» **AIM OF THE TASK**
In the records below, find the line containing "This screenshot has width=1485, height=812." and repeat it and every line after it exactly, without pictures.

» **WORKING DATA**
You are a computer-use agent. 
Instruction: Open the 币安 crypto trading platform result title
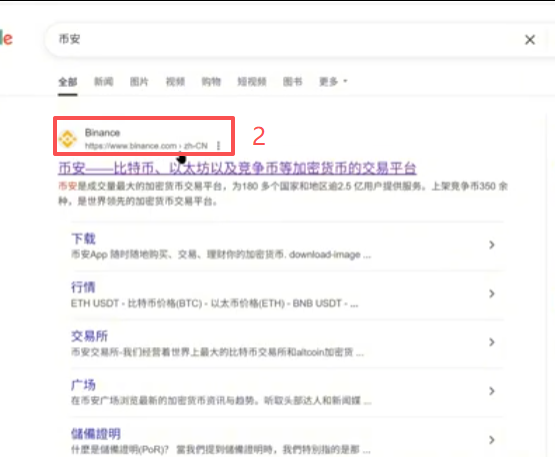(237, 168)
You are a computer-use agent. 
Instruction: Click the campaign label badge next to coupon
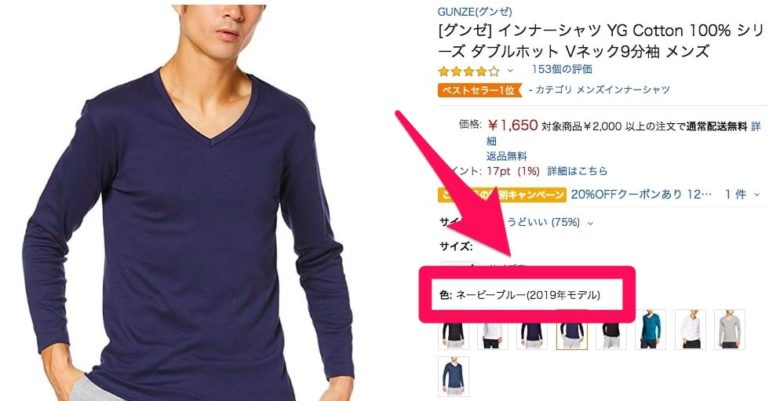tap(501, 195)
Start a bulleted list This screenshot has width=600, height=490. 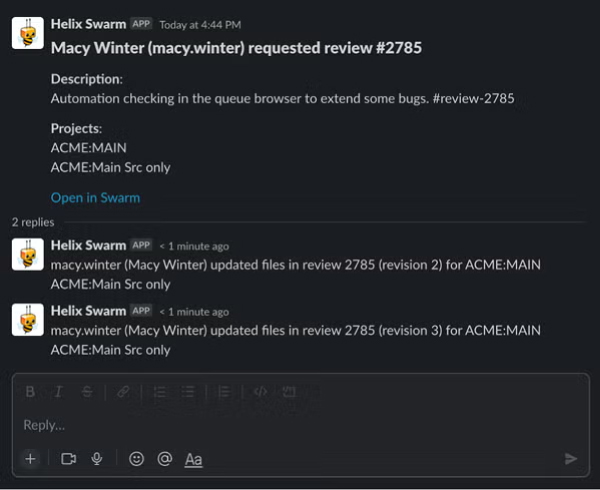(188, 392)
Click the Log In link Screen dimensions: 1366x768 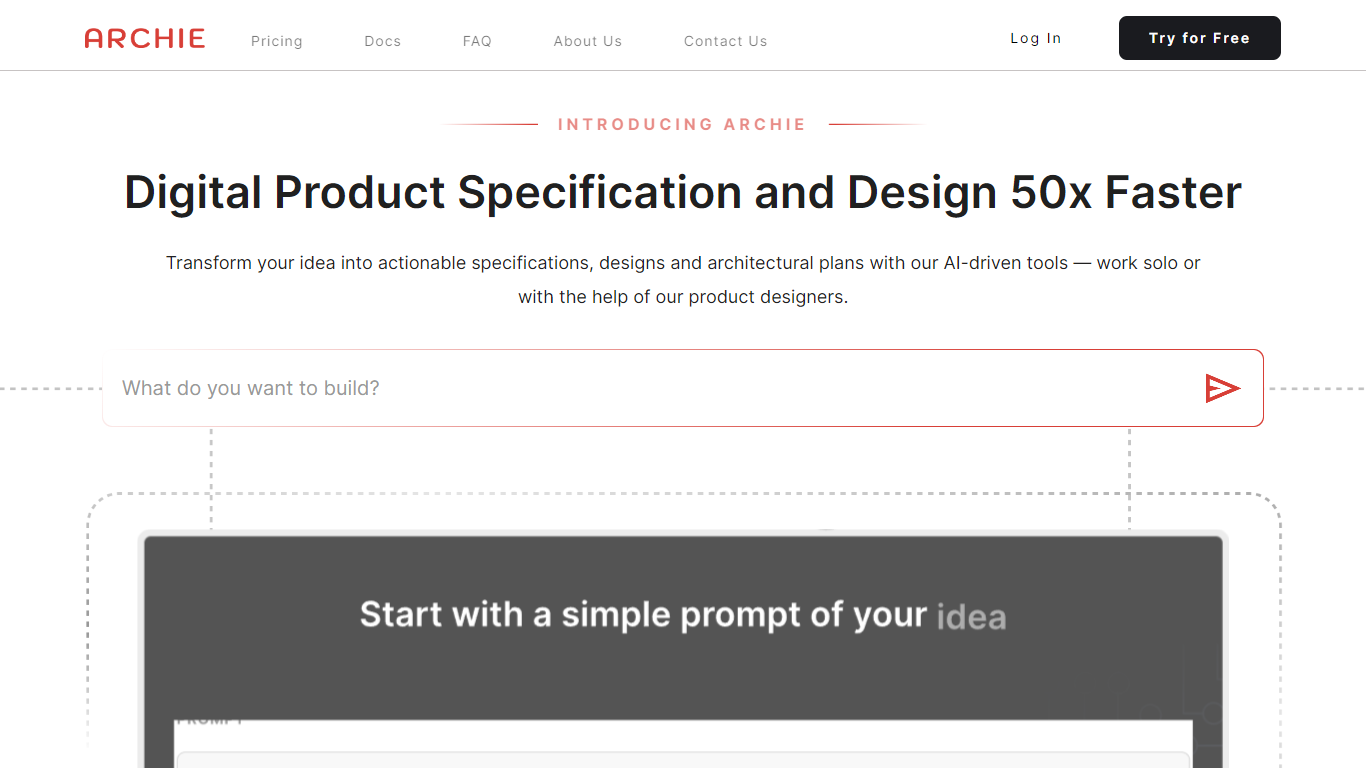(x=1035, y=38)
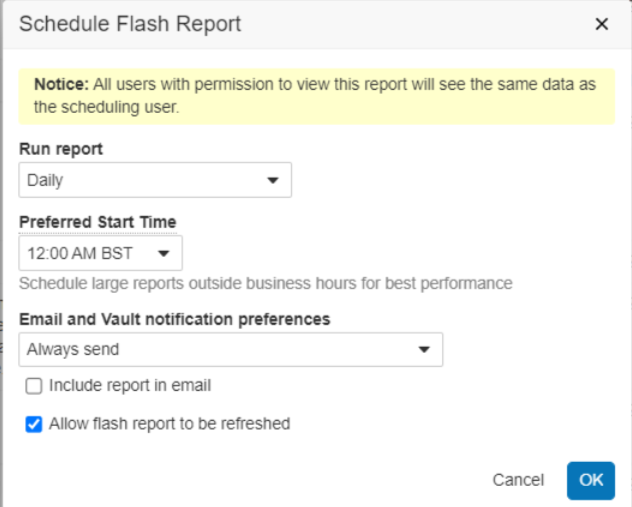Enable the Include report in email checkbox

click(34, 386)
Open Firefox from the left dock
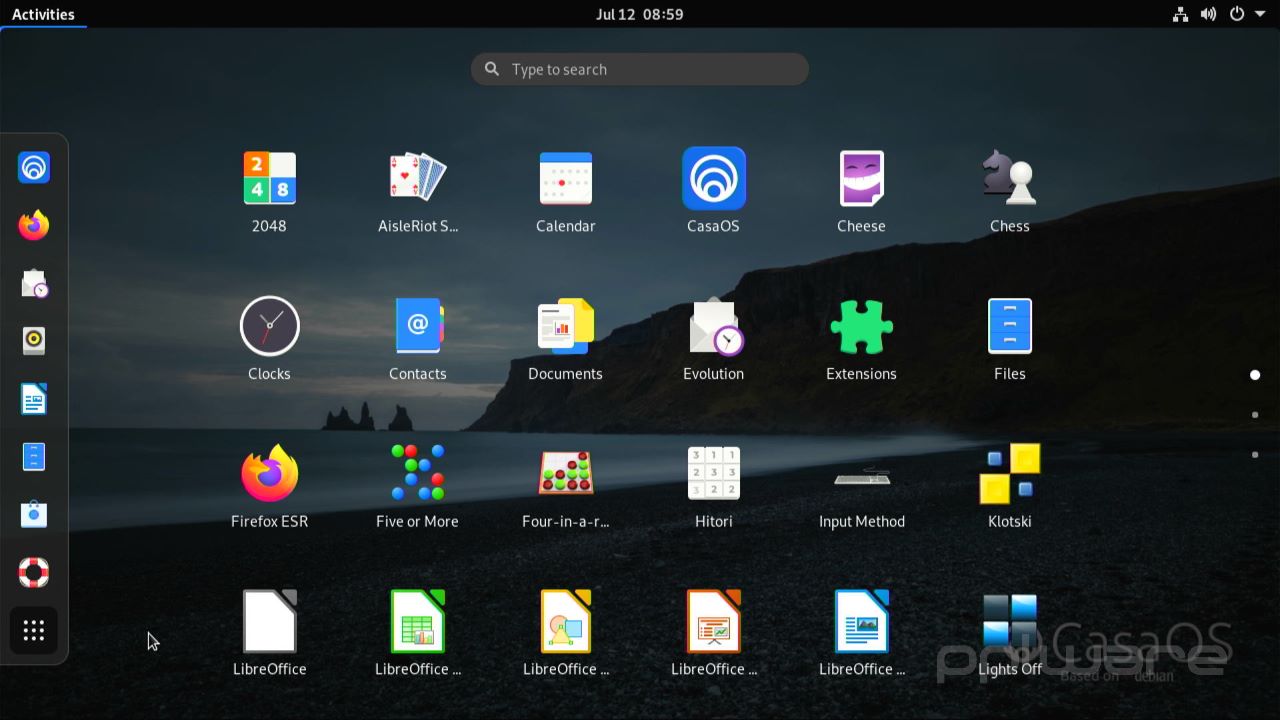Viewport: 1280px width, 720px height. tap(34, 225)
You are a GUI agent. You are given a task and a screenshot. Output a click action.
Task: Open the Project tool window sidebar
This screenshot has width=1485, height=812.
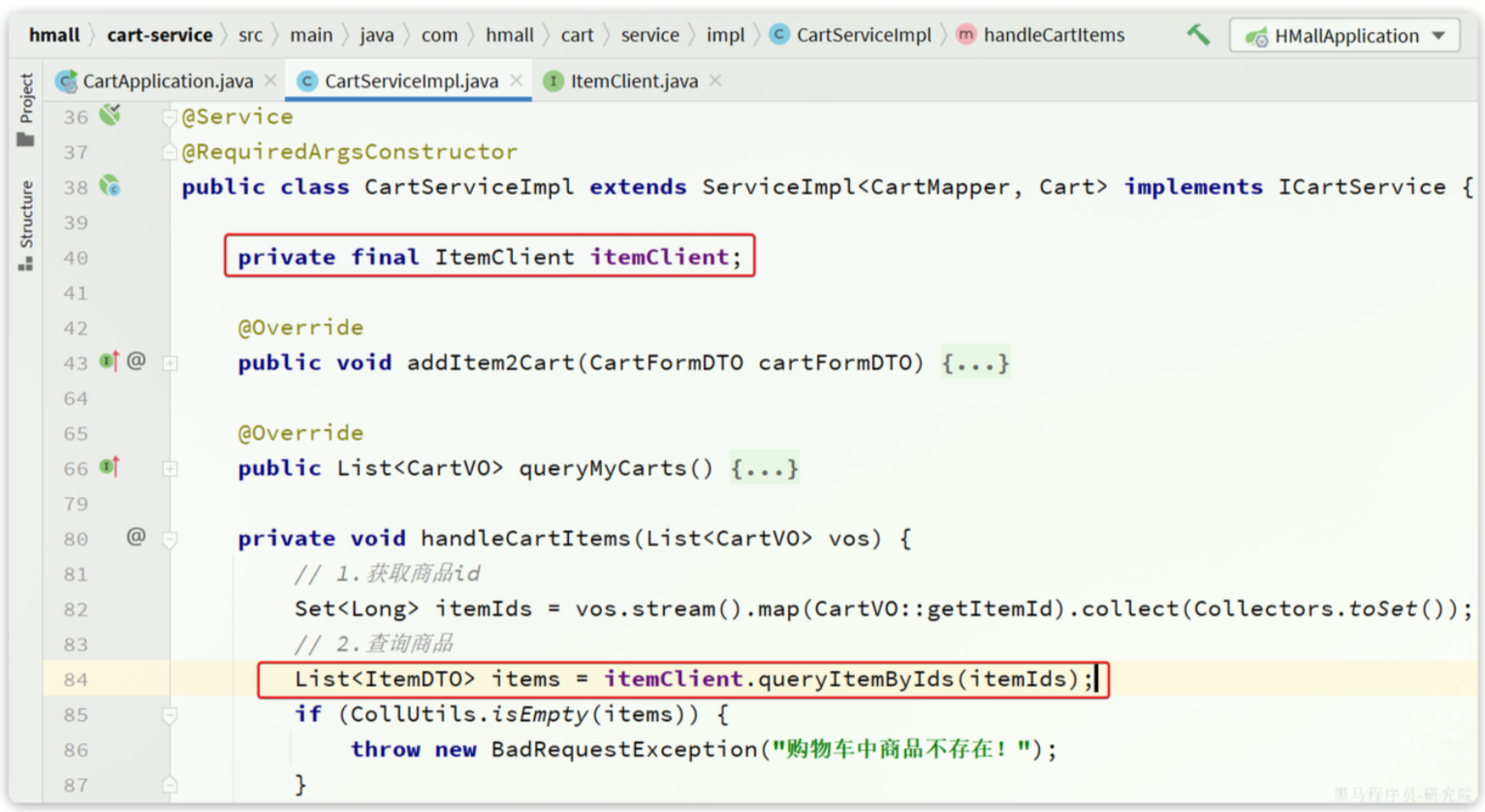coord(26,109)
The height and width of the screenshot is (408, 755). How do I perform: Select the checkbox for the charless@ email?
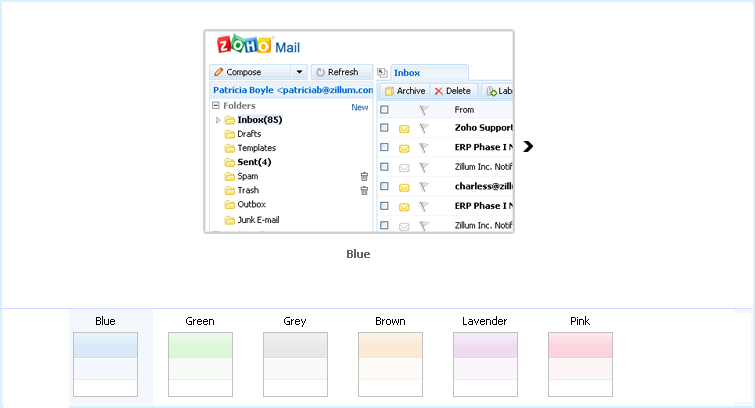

» **ANSWER SPACE**
This screenshot has width=1485, height=812.
coord(26,109)
The height and width of the screenshot is (408, 755). How do I perform: Select the checkbox for the charless@ email?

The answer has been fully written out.